Qui c’è un po’ di confusione. La frase inizia con chi come Lei ma poi questi chi, non si capisce che fine facciano. Tutto il resto della frase, infatti, è declinato su Lei e non più sul chi. E poi c’è pure l’ed eufonico seguito da ignoranza.

Lei e i suoi colleghi politici amanti dei selfie, dei social, dei video mentre siete al lavoro…non li vedrete.

E mentre leggevo questa frase, mi è caduto l’occhio sulle foto Facebook della dottoressa:

E quando sarà il momento…darete la colpa qualcun altro.
Dorma bene Senatrice stanotte.
Dorma bene Senatrice sempre.
Lo faccia anche per me. E per tutti i miei colleghi a cui ha tolto il sonno, la speranza, e la serenità.

Quindi fino all’anno scorso, prima della legge Lorenzin, la dottoressa non ha mai dormito? Non ha mai sperato? Non è mai stata serena? Voi avete mai visto in giro medici così turbati? Io no.

Vorrei avere la sua ostentata sicurezza.

Ma perché, lei quali dubbi ha? Da ciò che ha scritto sembra tutto tranne che lei abbia dei dubbi.
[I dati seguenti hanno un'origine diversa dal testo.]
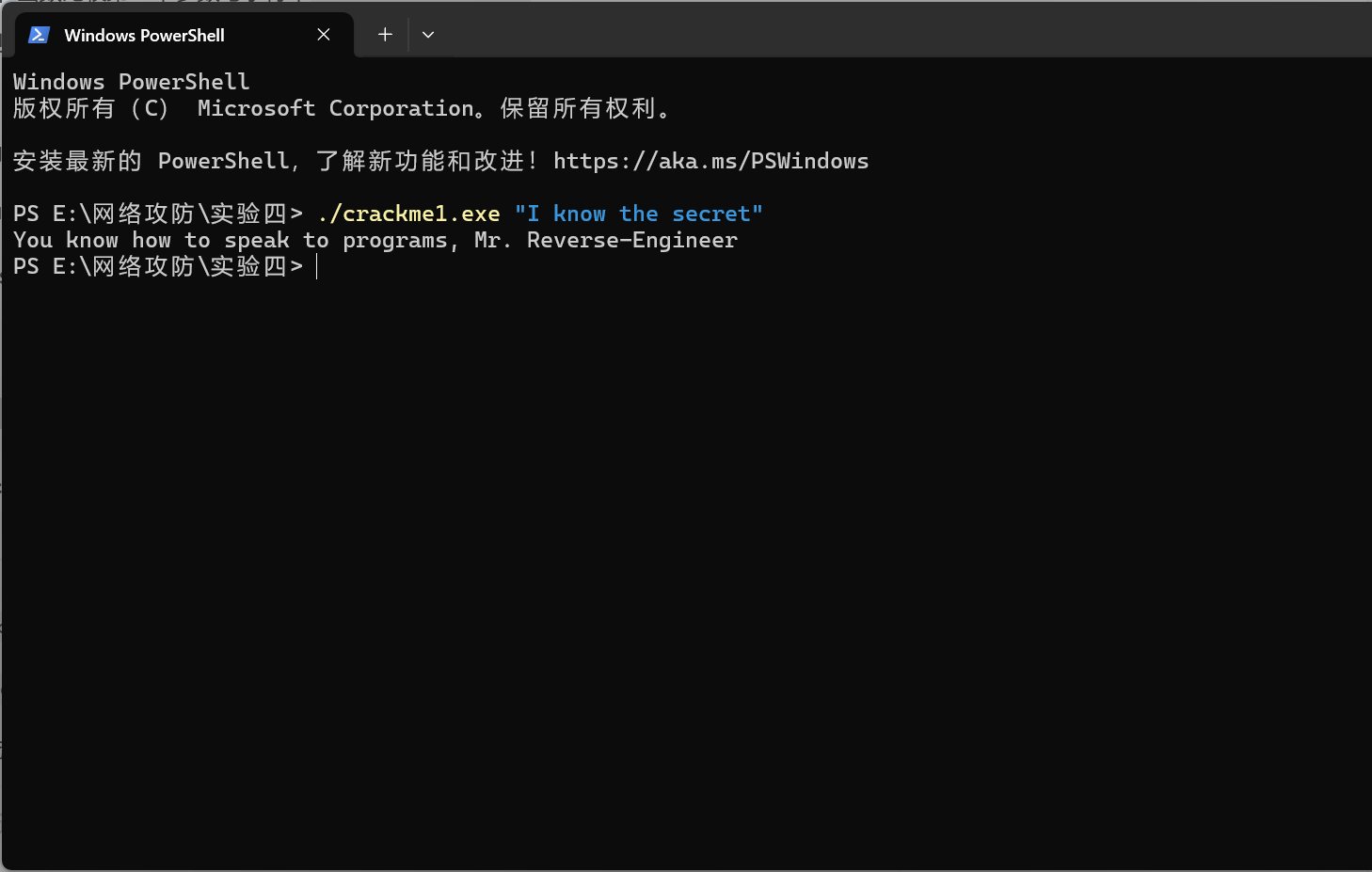Open a new tab with the plus button
The height and width of the screenshot is (872, 1372).
pos(385,35)
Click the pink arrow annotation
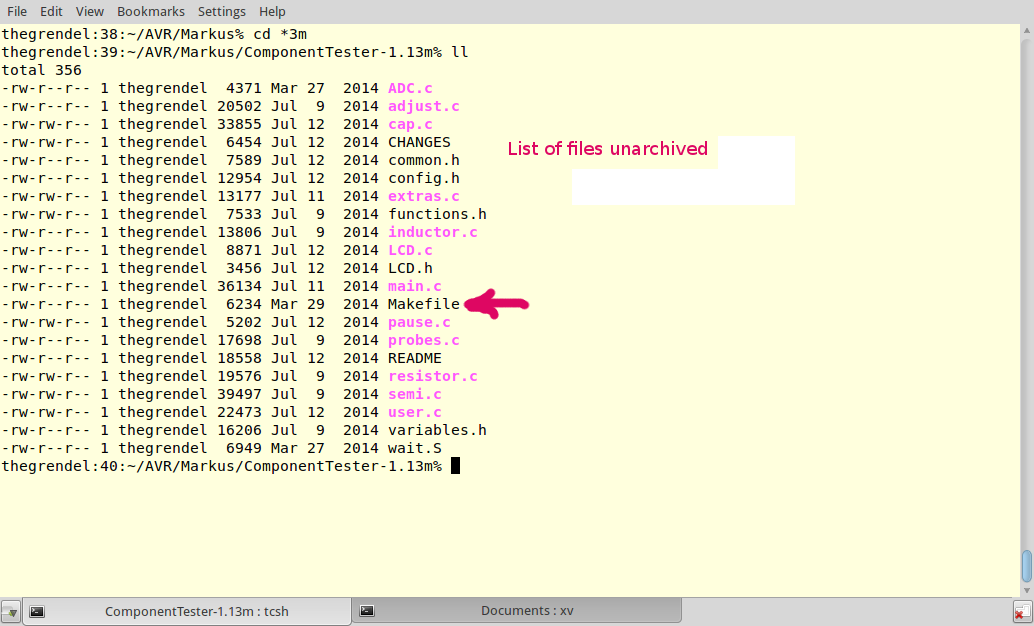The height and width of the screenshot is (626, 1034). (x=497, y=304)
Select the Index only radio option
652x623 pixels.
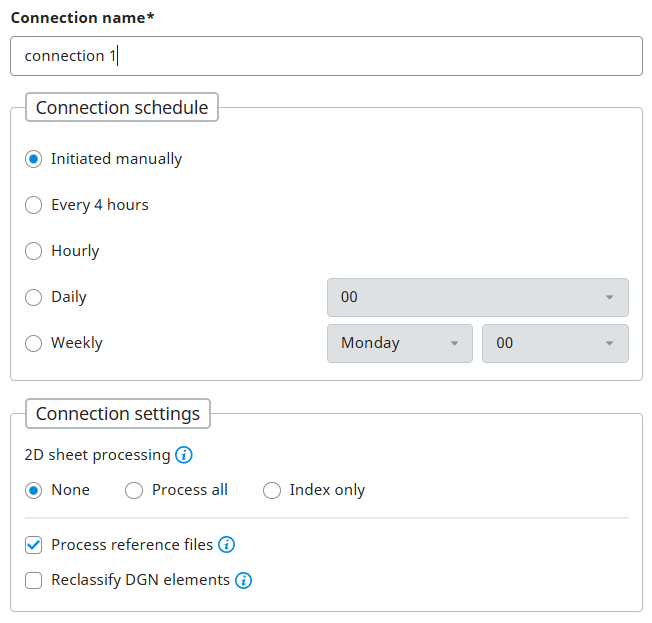[272, 490]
Vorrei poter credere ancora di poter fare il mio lavoro nel migliore dei modi in questo mio paese che non riconosco più…e di cui mi vergogno.
Dorma bene Senatrice.
E si ricordi sempre che il mio lavoro è un privilegio, e dovrebbe esserlo anche il suo.
Silvia Braccini
Semplicemente un medico

E insomma… Ci sono medici come Roberto Gava che scrivono libri di 1000 pagine sulle vaccinazioni pediatriche, medici seguiti dai freevax; e poi ci sono medici come Silvia Braccini che scrivono post di 500 parole condivisi dai provax. A ognuno il suo.